CITY GUIDE GO WITH THE FLOW
National Geographic Traveller India|July - August 2021
Discover Venice’s long-held culinary and artisan traditions, doggedly preserved by a cast of characters, from vineyard-owners to glassblowers, even as overtourism threatens to eclipse ancient ways of life on the lagoon
Julia Buckley

From the top of the bell tower at San Giorgio Maggiore, Venice looks different. Hidden are the bridges straddling cutesy canals. Instead, all I see is a single, man-made mass, squeezed by the water all around. Terracotta roofs play Tetris with the skyline; hangar-sized churches erupt upward; bell towers thrust towards the sky.

Hidden, also, are the outré waterside mansions whose pastel marbled, hand-sculpted facades were once signifiers of wealth and status—the Porsches of the past. Hidden is the elegant squiggle of the Grand Canal. Hidden, even, is St Mark’s Square, its Byzantine basilica obscured by the candy pink Doge’s Palace. Also gone are the 30 million tourists who flood this city of 50,000 every year. Up here, humankind is negligible.
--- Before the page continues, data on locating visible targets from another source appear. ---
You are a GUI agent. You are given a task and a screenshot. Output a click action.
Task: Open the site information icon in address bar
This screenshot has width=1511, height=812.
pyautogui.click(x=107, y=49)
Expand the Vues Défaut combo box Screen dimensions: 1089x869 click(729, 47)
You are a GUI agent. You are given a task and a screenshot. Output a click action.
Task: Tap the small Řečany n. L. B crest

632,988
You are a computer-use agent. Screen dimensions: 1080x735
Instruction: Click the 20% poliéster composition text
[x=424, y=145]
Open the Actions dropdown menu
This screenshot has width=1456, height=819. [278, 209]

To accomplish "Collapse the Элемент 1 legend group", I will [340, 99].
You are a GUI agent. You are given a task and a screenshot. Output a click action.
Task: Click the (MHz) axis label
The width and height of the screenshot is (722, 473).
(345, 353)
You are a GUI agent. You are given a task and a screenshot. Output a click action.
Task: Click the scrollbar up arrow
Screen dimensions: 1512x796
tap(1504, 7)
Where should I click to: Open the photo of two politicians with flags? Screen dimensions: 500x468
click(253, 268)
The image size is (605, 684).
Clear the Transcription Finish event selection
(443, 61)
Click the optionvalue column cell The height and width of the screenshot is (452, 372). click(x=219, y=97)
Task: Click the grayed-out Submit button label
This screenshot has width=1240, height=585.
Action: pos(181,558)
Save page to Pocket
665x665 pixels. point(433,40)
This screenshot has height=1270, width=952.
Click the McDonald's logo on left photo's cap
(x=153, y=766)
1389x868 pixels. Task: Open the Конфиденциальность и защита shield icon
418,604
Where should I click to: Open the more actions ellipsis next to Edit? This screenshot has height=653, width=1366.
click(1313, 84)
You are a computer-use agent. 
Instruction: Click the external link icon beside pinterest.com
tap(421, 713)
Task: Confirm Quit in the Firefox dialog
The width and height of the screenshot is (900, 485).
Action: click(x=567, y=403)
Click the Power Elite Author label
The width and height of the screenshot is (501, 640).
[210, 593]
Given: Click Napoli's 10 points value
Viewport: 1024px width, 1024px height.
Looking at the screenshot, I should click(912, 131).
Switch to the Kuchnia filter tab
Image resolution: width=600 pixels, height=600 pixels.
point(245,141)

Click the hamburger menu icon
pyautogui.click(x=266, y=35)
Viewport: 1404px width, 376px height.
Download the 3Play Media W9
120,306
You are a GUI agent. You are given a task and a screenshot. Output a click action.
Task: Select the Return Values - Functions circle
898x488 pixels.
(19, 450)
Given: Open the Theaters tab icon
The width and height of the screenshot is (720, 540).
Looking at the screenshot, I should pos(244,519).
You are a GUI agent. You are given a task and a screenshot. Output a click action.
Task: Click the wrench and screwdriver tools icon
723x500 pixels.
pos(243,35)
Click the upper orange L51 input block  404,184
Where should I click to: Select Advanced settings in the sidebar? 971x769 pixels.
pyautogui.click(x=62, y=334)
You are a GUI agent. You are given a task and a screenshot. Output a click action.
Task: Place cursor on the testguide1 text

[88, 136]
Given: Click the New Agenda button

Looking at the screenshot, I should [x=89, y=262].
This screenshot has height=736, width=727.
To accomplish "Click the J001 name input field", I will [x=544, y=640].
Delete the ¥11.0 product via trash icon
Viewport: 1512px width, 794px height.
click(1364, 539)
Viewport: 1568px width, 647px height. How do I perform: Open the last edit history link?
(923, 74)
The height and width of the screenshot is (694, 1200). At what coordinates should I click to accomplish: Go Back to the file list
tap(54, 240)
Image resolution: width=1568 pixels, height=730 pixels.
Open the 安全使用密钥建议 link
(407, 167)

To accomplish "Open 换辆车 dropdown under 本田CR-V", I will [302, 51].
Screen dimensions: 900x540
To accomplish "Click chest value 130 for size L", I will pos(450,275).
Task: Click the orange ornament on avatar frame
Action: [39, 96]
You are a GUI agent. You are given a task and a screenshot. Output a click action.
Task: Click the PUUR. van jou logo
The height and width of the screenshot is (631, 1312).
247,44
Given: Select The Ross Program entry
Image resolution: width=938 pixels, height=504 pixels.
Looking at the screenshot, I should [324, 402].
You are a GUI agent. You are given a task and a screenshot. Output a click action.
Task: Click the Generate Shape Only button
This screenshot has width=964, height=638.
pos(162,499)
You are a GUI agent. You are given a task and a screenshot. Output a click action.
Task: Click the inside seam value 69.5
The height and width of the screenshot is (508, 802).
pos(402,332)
From on high, Venice is all about the shimmering, shapeshifting lagoon: flashing silver in the sun near the Lido; a deep blue along the Giudecca Canal as a vaporetto (water bus) chugs silently along; a petrol-sheened pink near Murano as the sun sinks.

Life for Venetians has always revolved around the water—ever since the fifth century, when inhabitants of nearby Altino, fleeing enemy invaders, took to their boats and settled on the mudflats offshore. Today, although that water can feel designed for tourists—gondolas sliding up and down canals, the photogenic fish market at Rialto—the lagoon is still the city’s pulse.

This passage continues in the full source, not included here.